Automated Parallel Electrical Characterization of Cells Using Optically-Induced Dielectrophoresis

This article reports an automated optically-induced dielectrophoresis (ODEP) system for characterizing the specific membrane capacitance (SMC) of individual cells. The simulation of cell motion is conducted to analyze the electrokinetic forces acting on the cell. A self-developed visual tracking algorithm for multicells is used to realize an automated process for determining the frequency-sweeping range, crossover frequencies, and cell radii.

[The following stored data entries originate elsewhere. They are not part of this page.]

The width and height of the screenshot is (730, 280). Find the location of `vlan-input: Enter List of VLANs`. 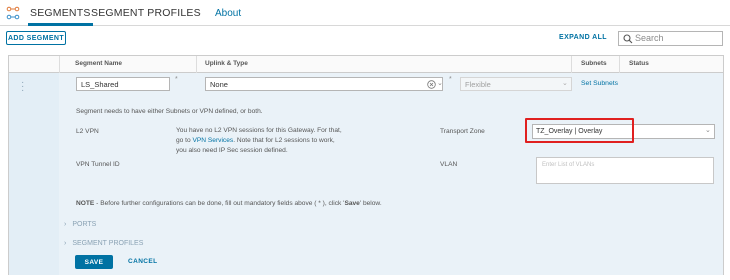

vlan-input: Enter List of VLANs is located at coordinates (625, 170). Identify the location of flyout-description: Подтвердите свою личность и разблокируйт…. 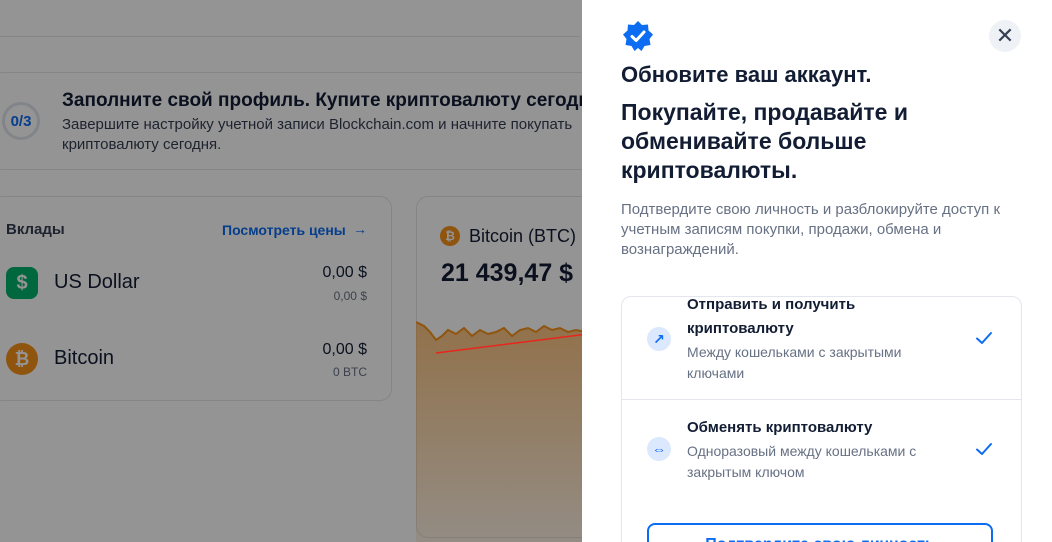
(811, 230).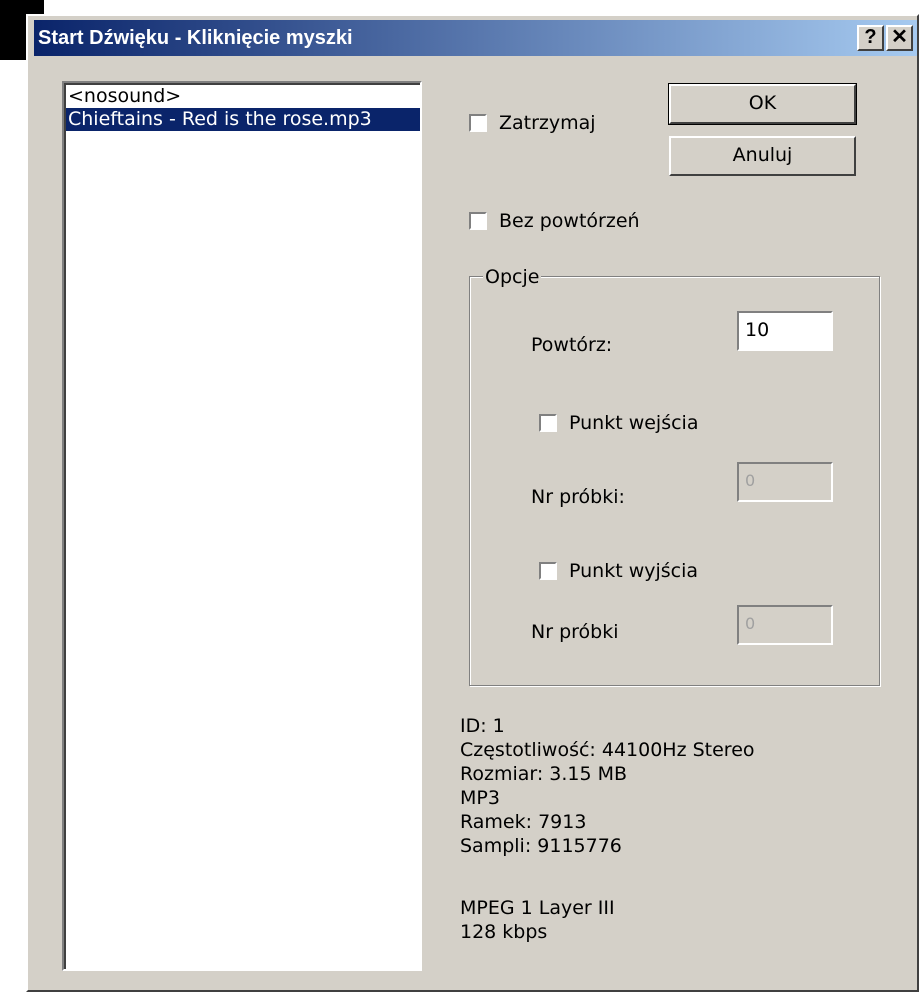 The image size is (919, 992). Describe the element at coordinates (541, 846) in the screenshot. I see `info-samples: Sampli: 9115776` at that location.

The SMC values of malignant bladder cancer cells (T24 and RT4) and normal urothelial cells (SV-HUC-1) were quantified using the automated system, demonstrating that the system has a measurement speed of 1 cell/s, an accuracy of 1 kHz for the crossover frequency determination, and an accuracy of 0.2 mu m for the cell radius measurement. Note to Practitioners-The current manual optically-induced dielectrophoresis (ODEP) quantification of the specific membrane capacitance (SMC) values of the cells requires a tedious and time-consuming procedure for measuring the cell size and crossover frequency. The automated ODEP approach presented in this article was developed to identify multiple cells and trigger alternating current (ac) bias potential for measuring the radius and crossover frequency of multiple cells. Compared to the manual method, the automated system significantly improves the efficiency of the SMC measurement.